◆ **Tus tareas**
- a) Transcribe del texto sobre la creación del hombre todo el fragmento, desde "Decía la mitología" hasta "don del cielo.".
- b) Traduce al inglés esta oración del texto sobre la creación del hombre: "Dios no es una realidad exterior y distante, sino que está profunda e íntimamente unido a su obra."

◆ **Texto dado**
----

Decía la mitología mesopotámica que los seres humanos habían sido creados, para comodidad y descanso de los dioses, de esta manera: sacrificaron a un dios rebelde y mezclaron su sangre con arcilla. Israel aceptaba la condición mortal del hombre -la arcilla-, pero negaba que hubiera en él un componente divino -la sangre-. En su lugar pone el aliento divino para indicar así que la vida del hombre es un don de Dios. De esta manera, elabora un pensamiento que supera los planteamientos de las mitologías de su tiempo: todo hombre -viene a decir- es imagen de Dios, pero ningún hombre es divino, si bien la vida que posee es un don del cielo.
Viene todo esto a propósito de lo dicho por Jesús -“Haremos morada en él”-, ya que su pensamiento representa un importante avance con relación al Génesis, ya que, al ver la hombre como templo de la divinidad, va más allá de ver a Dios como modelo del hombre. Dios no es una realidad exterior y distante, sino que está profunda e íntimamente unido a su obra.

----

◆ **Material proporcionado**

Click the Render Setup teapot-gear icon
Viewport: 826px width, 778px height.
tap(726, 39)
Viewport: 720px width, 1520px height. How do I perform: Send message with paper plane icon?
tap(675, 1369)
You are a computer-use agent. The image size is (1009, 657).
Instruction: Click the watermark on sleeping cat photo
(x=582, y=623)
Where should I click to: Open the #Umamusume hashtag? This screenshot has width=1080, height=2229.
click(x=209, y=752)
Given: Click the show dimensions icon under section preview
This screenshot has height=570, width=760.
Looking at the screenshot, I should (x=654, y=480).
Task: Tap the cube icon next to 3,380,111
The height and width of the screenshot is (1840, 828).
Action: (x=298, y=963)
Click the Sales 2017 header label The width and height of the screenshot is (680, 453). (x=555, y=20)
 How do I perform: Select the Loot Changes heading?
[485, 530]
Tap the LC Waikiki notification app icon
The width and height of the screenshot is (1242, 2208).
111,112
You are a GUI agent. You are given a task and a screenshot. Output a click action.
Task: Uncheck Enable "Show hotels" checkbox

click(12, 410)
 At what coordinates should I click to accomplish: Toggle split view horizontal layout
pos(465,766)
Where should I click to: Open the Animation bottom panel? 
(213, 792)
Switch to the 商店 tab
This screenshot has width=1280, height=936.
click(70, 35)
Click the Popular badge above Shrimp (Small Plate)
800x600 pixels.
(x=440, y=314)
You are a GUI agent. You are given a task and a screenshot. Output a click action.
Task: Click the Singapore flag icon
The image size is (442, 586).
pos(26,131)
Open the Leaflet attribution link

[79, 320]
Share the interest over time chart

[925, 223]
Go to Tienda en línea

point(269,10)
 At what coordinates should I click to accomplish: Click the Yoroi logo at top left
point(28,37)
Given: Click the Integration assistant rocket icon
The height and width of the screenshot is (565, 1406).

----

◆ **Soluciones por tarea**
- a)
Decía la mitología mesopotámica que los seres humanos habían sido creados, para comodidad y descanso de los dioses, de esta manera: sacrificaron a un dios rebelde y mezclaron su sangre con arcilla. Israel aceptaba la condición mortal del hombre -la arcilla-, pero negaba que hubiera en él un componente divino -la sangre-. En su lugar pone el aliento divino para indicar así que la vida del hombre es un don de Dios. De esta manera, elabora un pensamiento que supera los planteamientos de las mitologías de su tiempo: todo hombre -viene a decir- es imagen de Dios, pero ningún hombre es divino, si bien la vida que posee es un don del cielo.

- b) God is not an external and distant reality, but is deeply and intimately united with his work.